In the span of a single day, the town of Silverton is ravaged by an unprecedented onslaught of tornadoes. The entire town is at the mercy of the erratic and deadly cyclones, even as storm trackers predict the worst is yet to come. Most people seek shelter, while others run towards the vortex, testing how far a storm chaser will go for that once-in-a-lifetime shot.
With a cast consisting of no real star power, Into The Storm certainly won’t be the breakthrough film for any of them. The biggest names are seen in either supporting roles, or have already had their moment in the spotlight. Richard Armitage can be seen as Thorin Oakenshield in The Hobbit trilogy, and Jeremy Sumpter is the former child star who played the lead in 2003’s live action Peter Pan. Performances are over the top yet forgettable, and their characters are painfully unoriginal. The comic relief duo of amateur daredevils/full time rednecks Donk and Reevis (Kyle Davis and Jon Reep, respectively) do hit the mark frequently however, and if everyone else took a leaf out of their book and had a little more fun, the film would have benefited greatly from it. It also means that when a few of these disposables do inevitably meet their maker, it’s not something we care about.

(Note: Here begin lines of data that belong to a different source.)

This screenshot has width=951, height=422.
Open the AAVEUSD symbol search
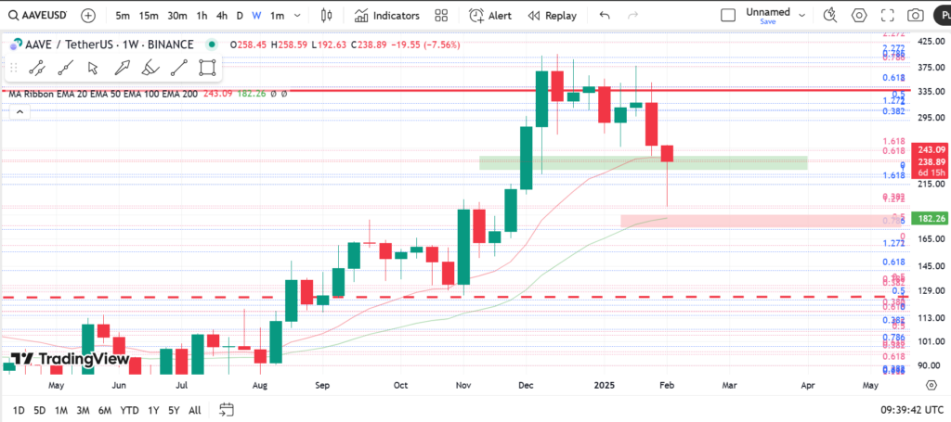(37, 16)
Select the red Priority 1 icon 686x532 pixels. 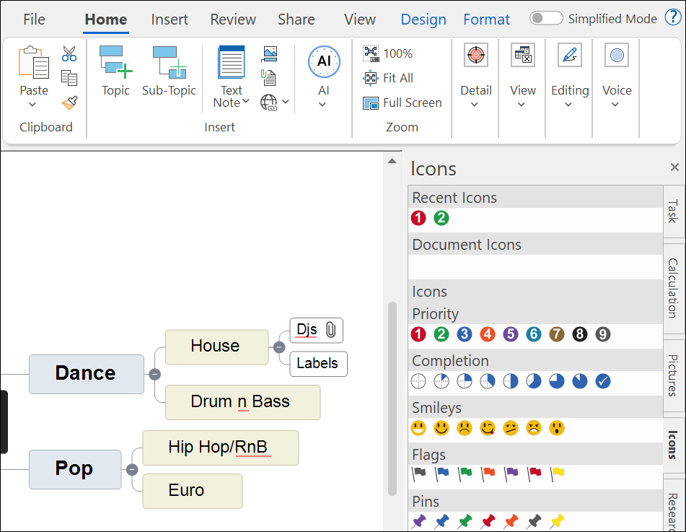[418, 335]
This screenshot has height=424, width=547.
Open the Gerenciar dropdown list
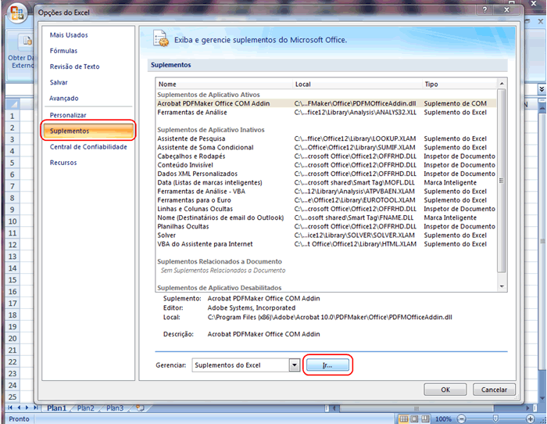(x=294, y=365)
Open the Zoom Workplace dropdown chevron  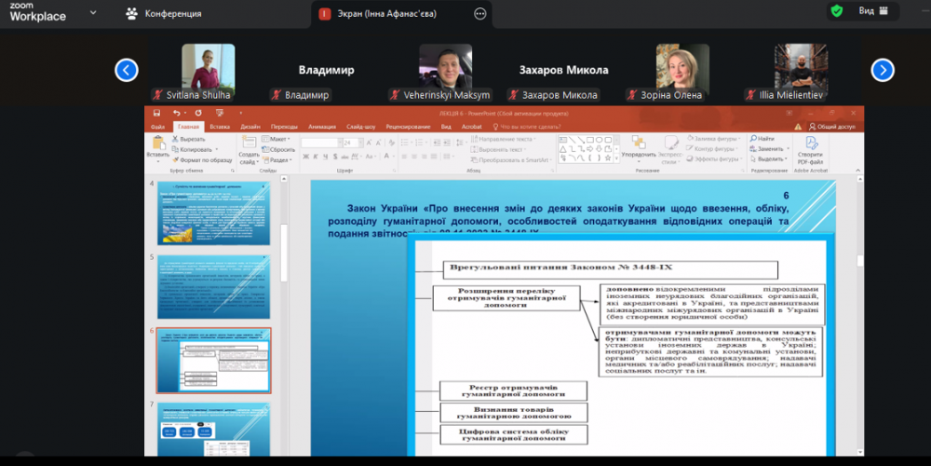click(92, 14)
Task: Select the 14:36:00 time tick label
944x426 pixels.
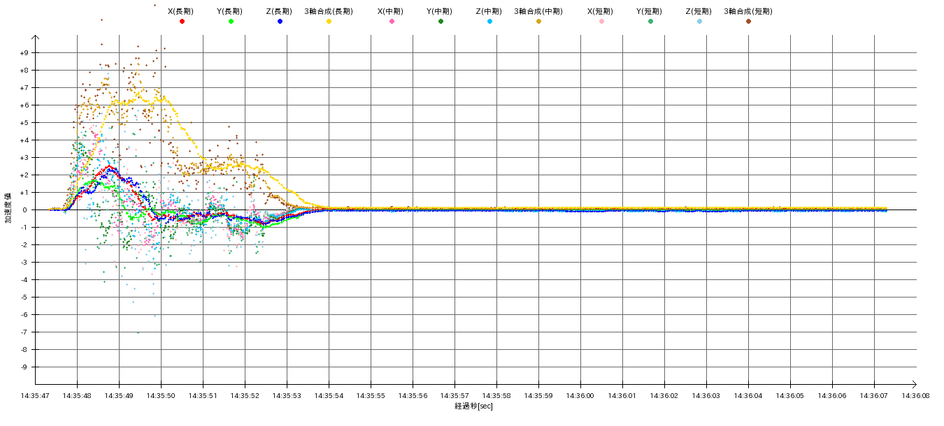Action: (580, 395)
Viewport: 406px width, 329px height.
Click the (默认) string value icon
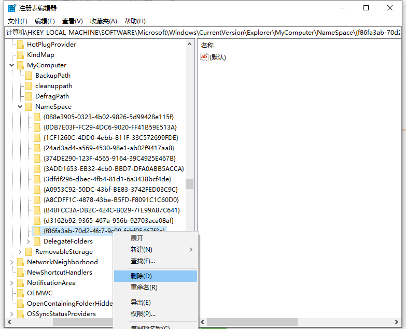coord(204,57)
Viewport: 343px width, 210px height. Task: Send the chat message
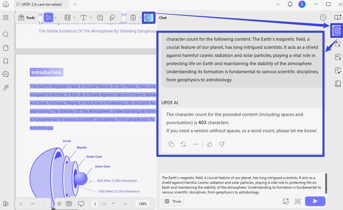315,201
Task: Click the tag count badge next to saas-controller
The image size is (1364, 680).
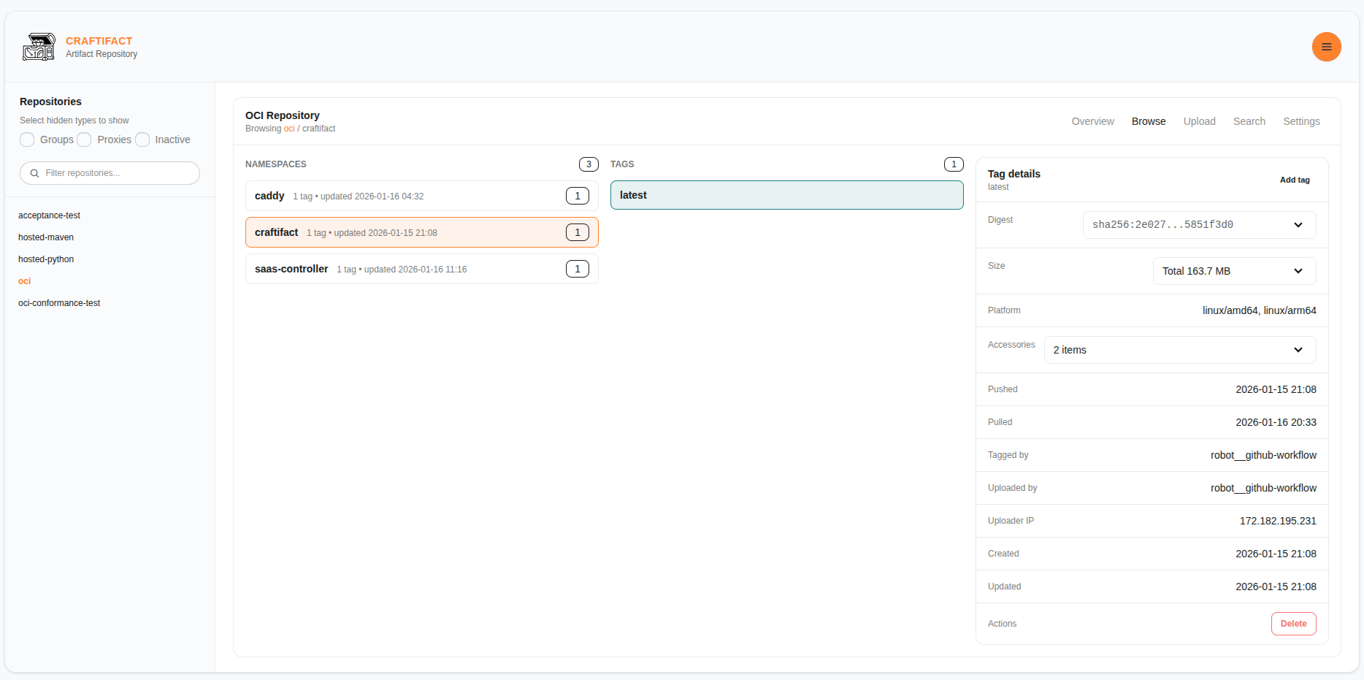Action: [578, 269]
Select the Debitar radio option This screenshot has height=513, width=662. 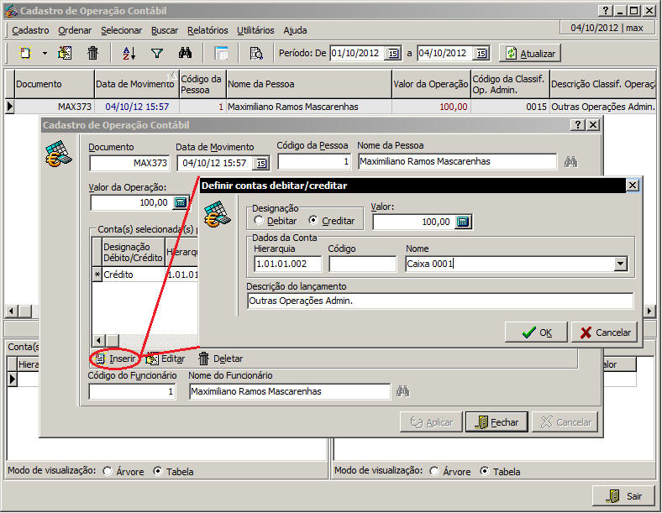[259, 221]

What really matters here though is how the tornadoes look. And thankfully, they’re mightily impressive. Director Steven Quale manages to keep the unpredictability of storm formation is high, while inflicting maximum damage and impact (both on the small town and on the viewer). The final ‘mega twister’ is genuinely frightening to witness take shape, and the destruction is awe-inspiring. Flying trucks, decimated buildings, even tornadoes infused with fire: it’s all here. And although seeing jumbo jets being blown around like balloons is jaw dropping, it’s a tad unbelievable that a town this size would have an airport with this many commercial airliners in it.

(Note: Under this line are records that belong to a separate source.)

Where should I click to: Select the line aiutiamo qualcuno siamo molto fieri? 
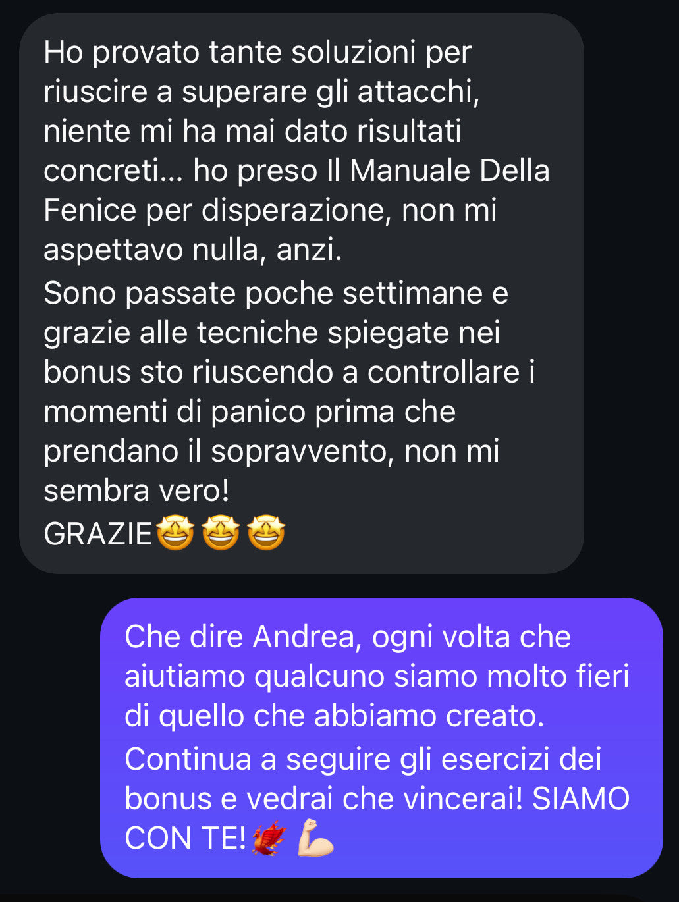coord(377,677)
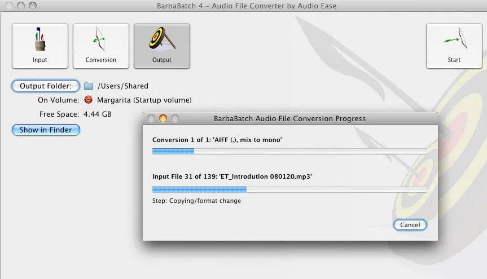
Task: Click the Conversion 1 of 1 progress bar
Action: [x=289, y=151]
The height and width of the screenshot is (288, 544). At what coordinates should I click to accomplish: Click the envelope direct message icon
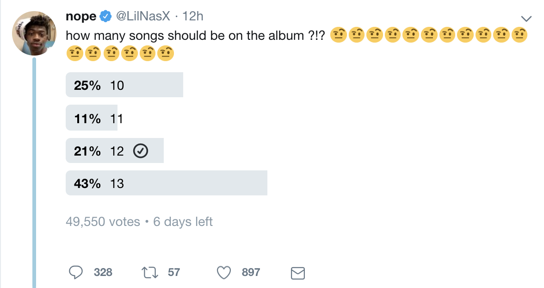297,273
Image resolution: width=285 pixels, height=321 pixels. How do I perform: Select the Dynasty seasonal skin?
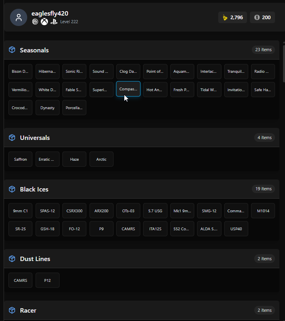(48, 108)
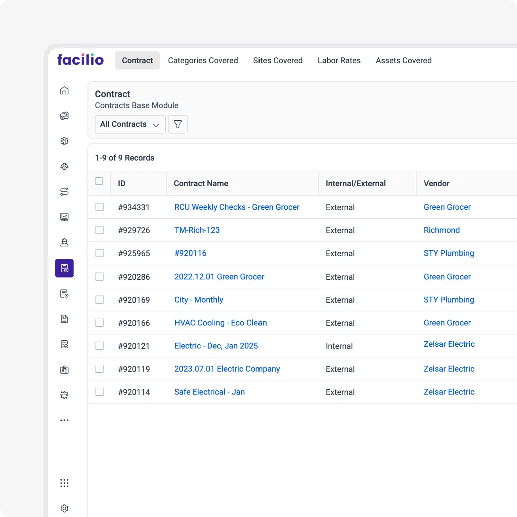Open the apps grid icon in the sidebar
The image size is (517, 517).
point(64,483)
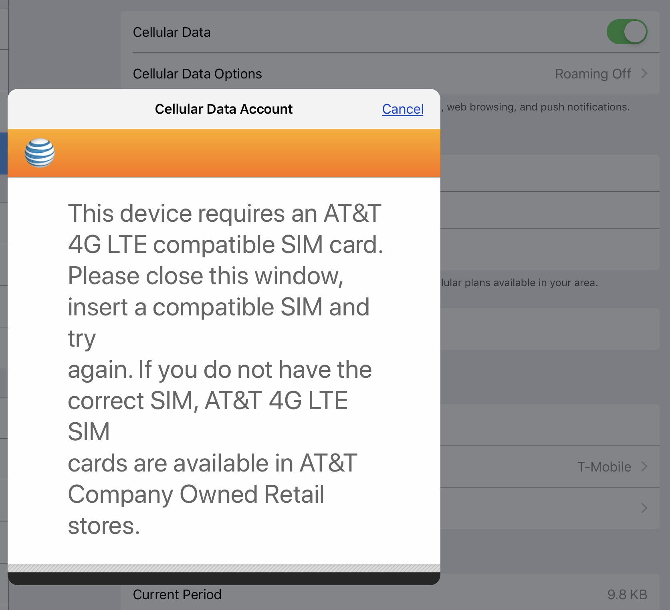The image size is (670, 610).
Task: Select the Roaming Off value text
Action: tap(593, 74)
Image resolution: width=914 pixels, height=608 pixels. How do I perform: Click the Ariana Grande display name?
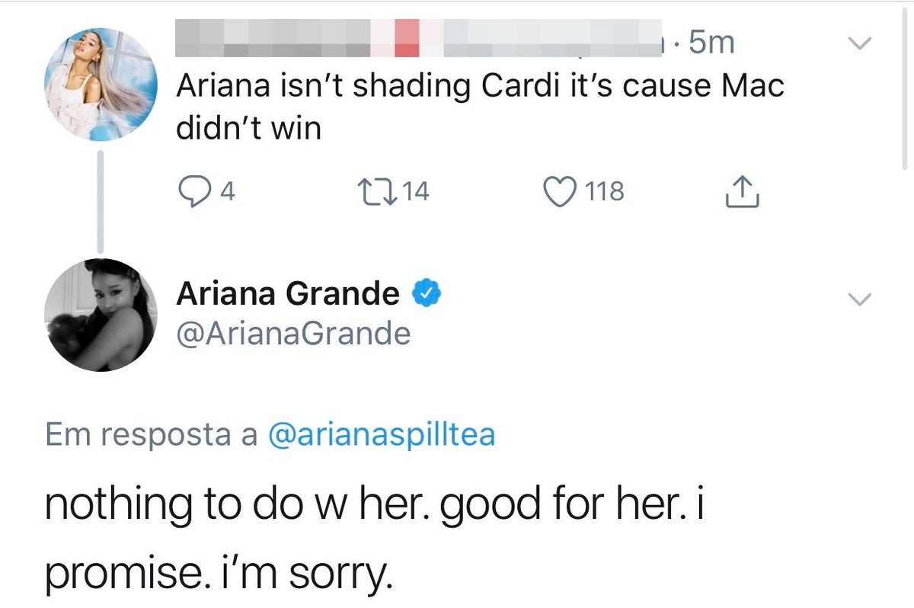click(284, 292)
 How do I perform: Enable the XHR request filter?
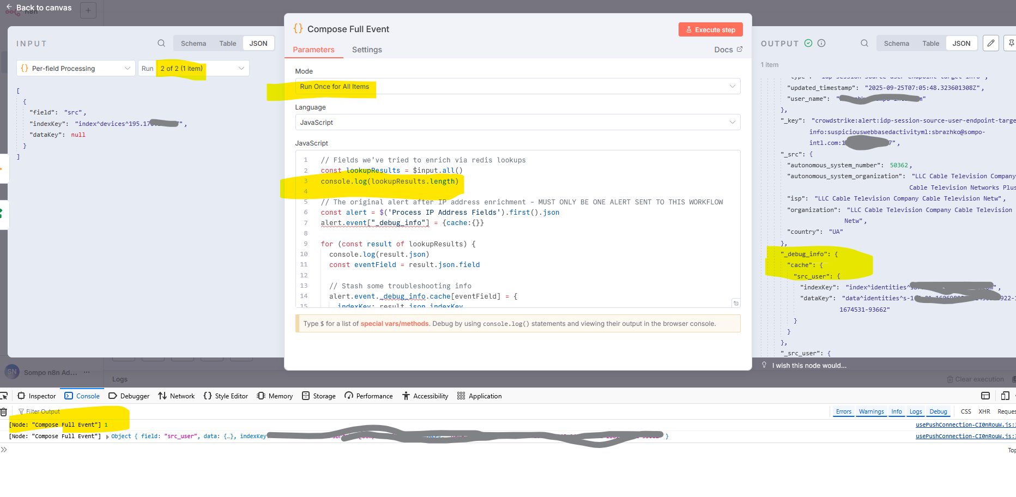tap(984, 411)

The decision to film with handheld and personal cameras vastly improves Into The Storm. It allows for far more creative shots and angles, both from those directly affected and the news helicopters documenting the disaster. With this method, it means the viewer can do exactly what the title suggests.
There’s a cheeky nod to the mother of all tornado movies, Twister, too but it’s a blink and you’ll miss it moment. Speaking of quick, the film clocks in at a lean 89 minutes, and it feels over before it’s really even begun, especially in the climactic finale. Fortunately, the majority of the content that makes up the hour and a half is hard to look away from, and it leaves an impression while not overstaying its welcome.
It’s all about expectation here; expecting a deep drama where love and loss dominate will obviously disappoint. But if it’s a relentless actioner with soulless characters you’re after, then step right Into The Storm.